Fincher spun around from the force of the first bullet and staggered a foot or two. Brad’s second shot caught him in the side and spun him the other way.
Lenny pitched backward and fell, a bullet hole in his throat. Blood bubbled up from his mouth, and he gurgled like a hog swilling slop as his life eked away.
Brad stood over Fincher, his foot on Earl’s gun hand. He was still alive, but he had a hole in his chest that was spurting blood and foam, scraps of lung matter.
“Who . . . what ...” Fincher gasped.
“I’m Sidewinder,” Brad said, holding the pistol to Earl’s forehead.
“You . . . you ...” His gasps were airy, blood-filled, and his mind was clouded with pain.
“I’ve got something to tell you, Fincher,” Brad said.
“Huh?”
“Vengeance is mine, you bastard. And Hugh’s.”
Then Brad squeezed the trigger and blew a hole in Fincher’s forehead, the back of his skull flying off like a cracked bowl of oatmeal in a cloud of rosy spray. Earl’s eyes turned to olive pits and he slumped into eternity.
Pete came over and put an arm on Brad’s shoulder.

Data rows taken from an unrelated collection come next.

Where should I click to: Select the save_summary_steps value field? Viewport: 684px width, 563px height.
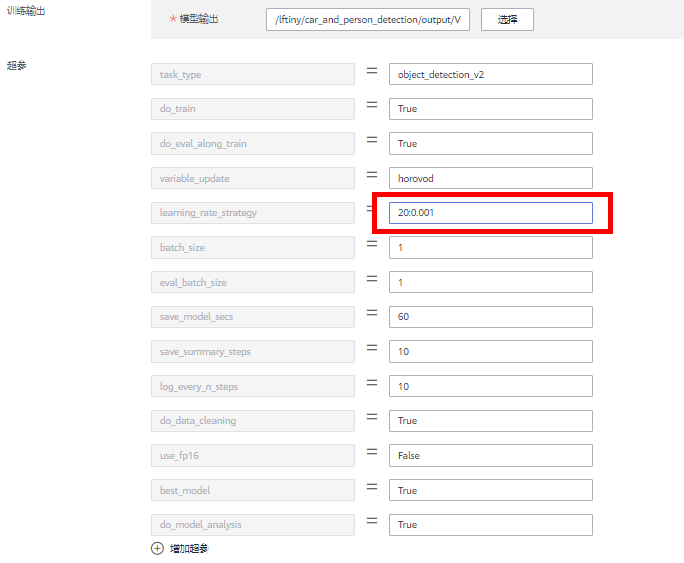coord(490,351)
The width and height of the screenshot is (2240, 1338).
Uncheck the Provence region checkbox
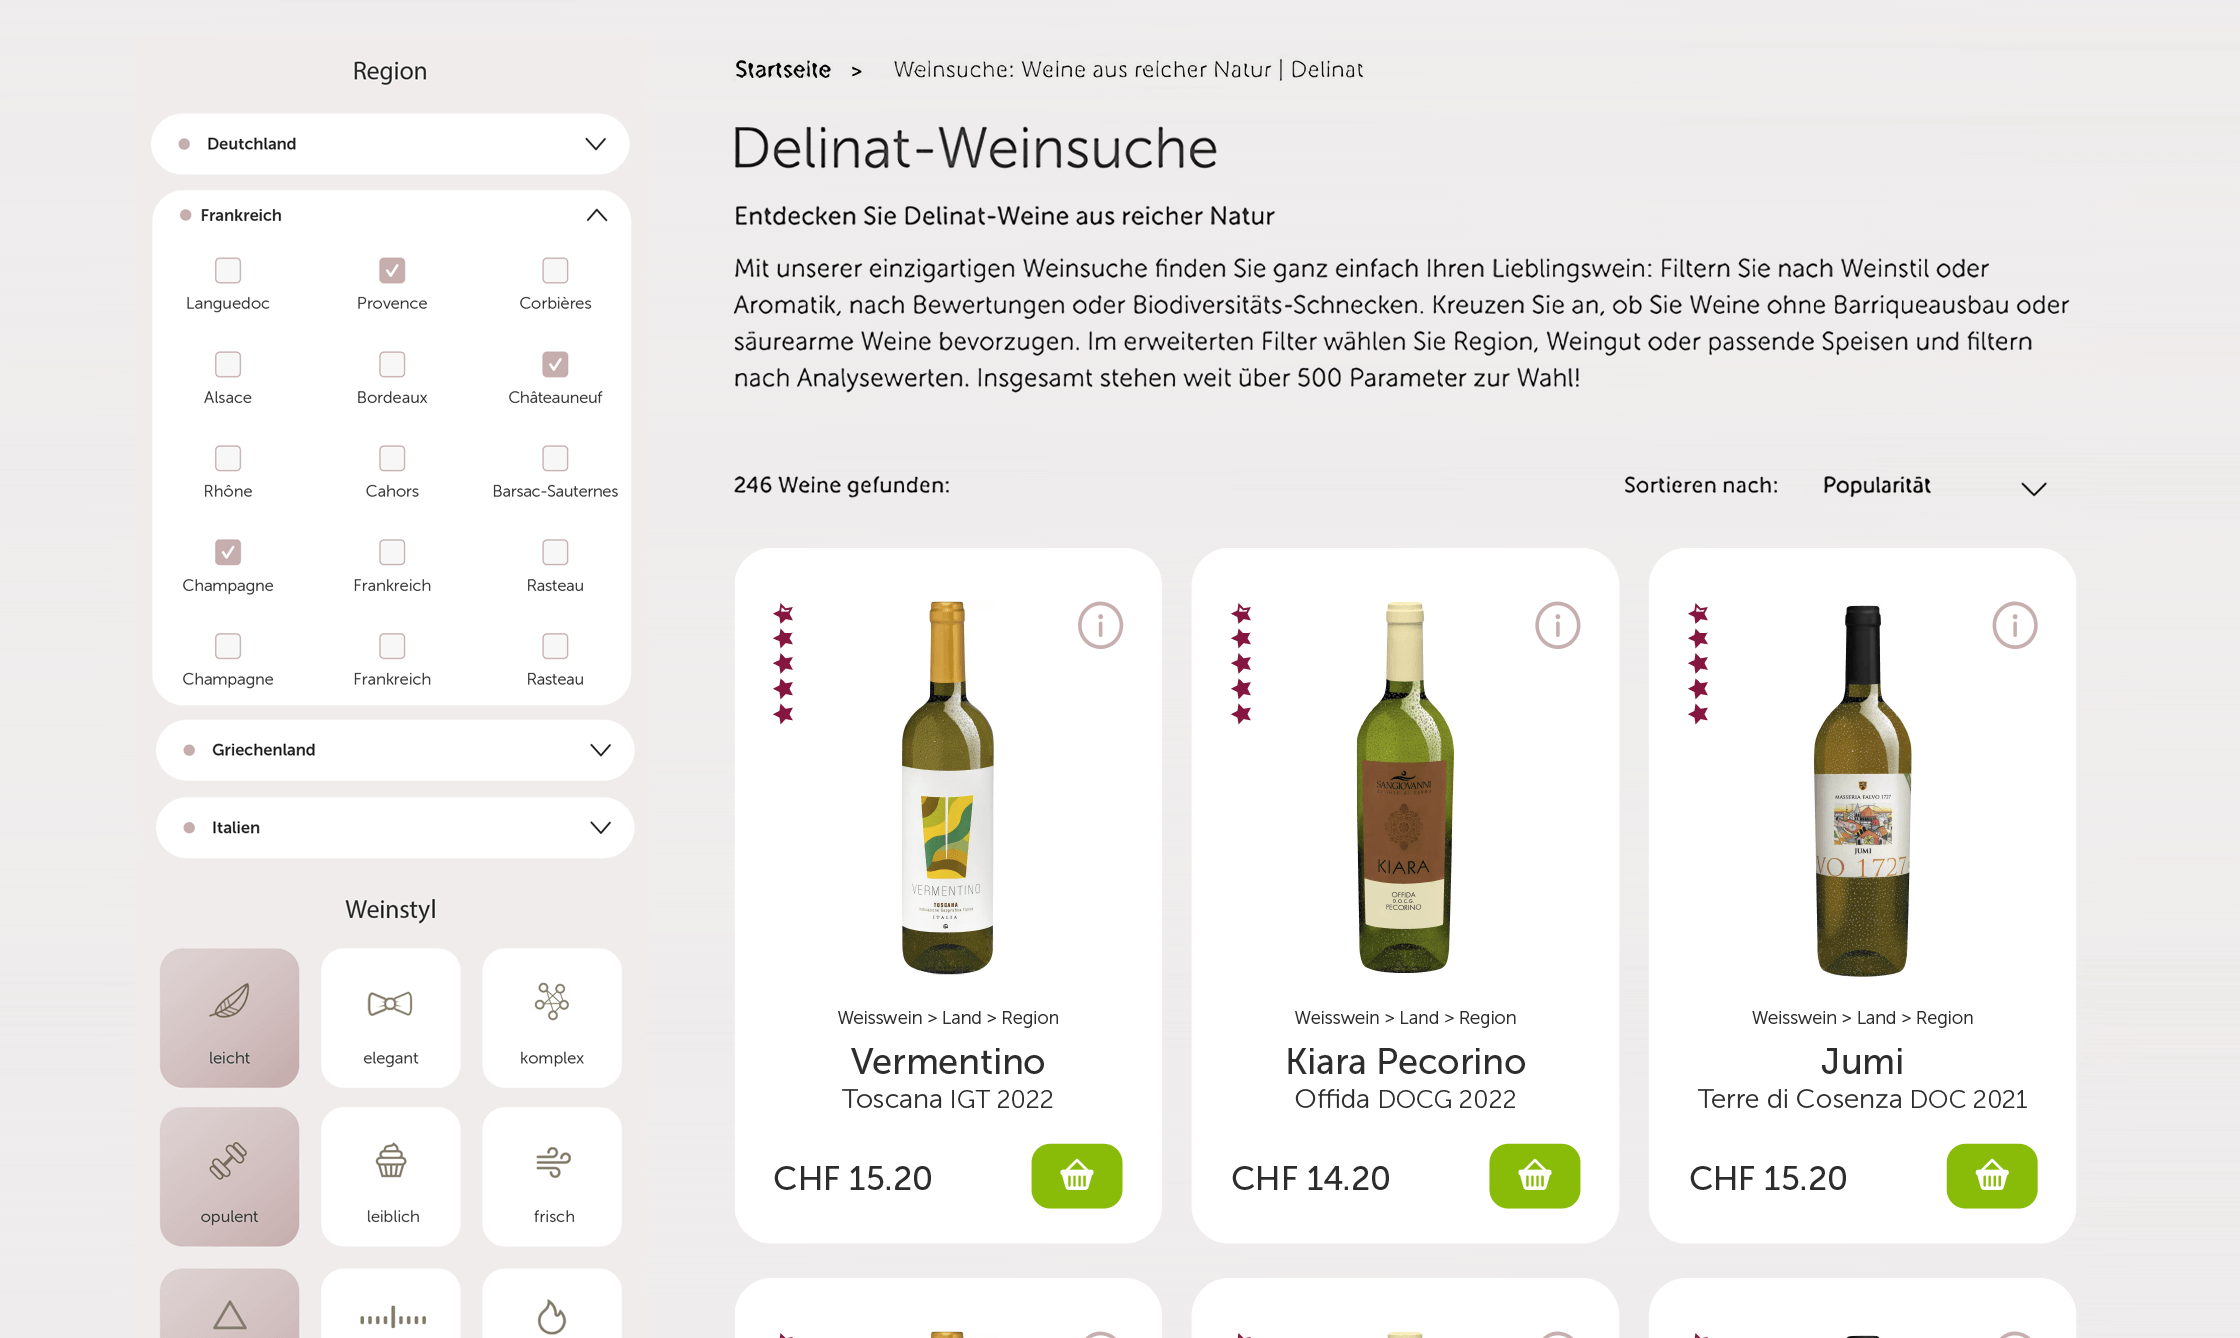pos(392,270)
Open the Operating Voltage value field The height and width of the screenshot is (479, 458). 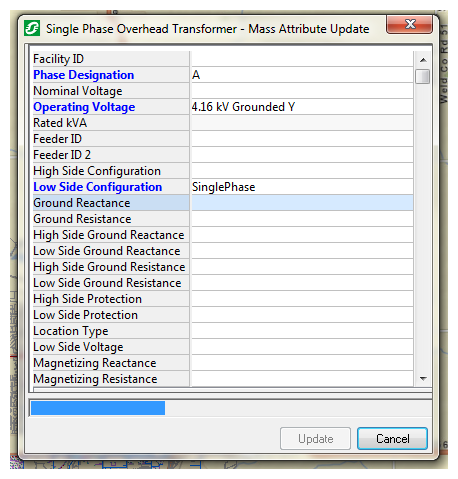pyautogui.click(x=302, y=107)
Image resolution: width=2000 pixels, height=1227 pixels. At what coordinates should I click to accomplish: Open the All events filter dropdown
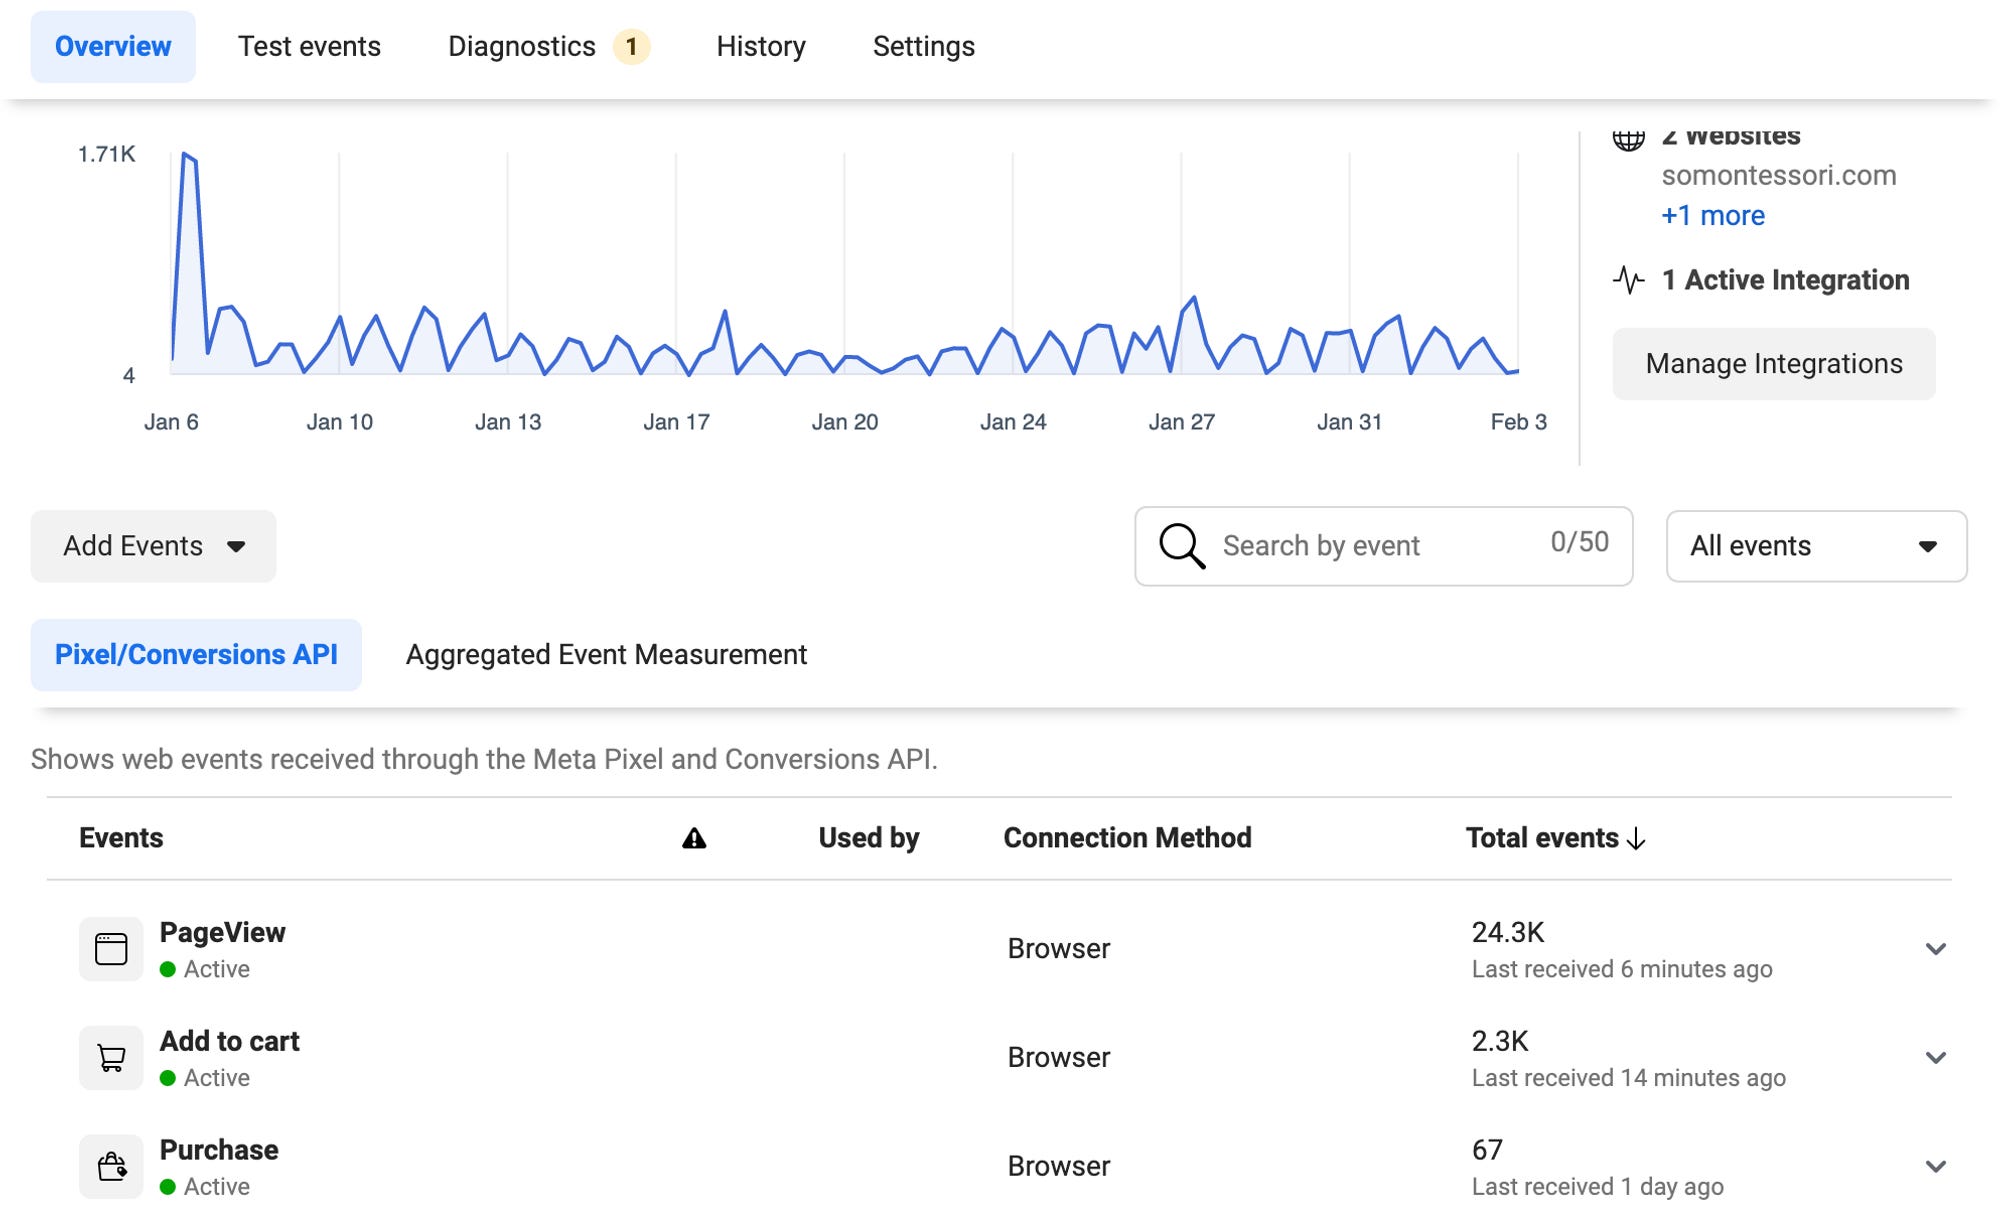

“Here’s two we don’t have to lock up,” he said. “Carmichael’s dead as the proverbial doornail. I heard what you said to Fincher, Brad. This isn’t vengeance, it’s justice.”
“What’s the difference?”
Brad looked off into the glowing sunset, the shining mountains. The glow in the sky was magnificent, the clouds serene and majestic, their gilded forms turning purple and gray, their silver turning to ash against the pale blue of the evening sky.
It was over, he thought, and the weight was once again off his shoulders and the stone gone from his heart.
Vengeance or justice? It was all the same to him.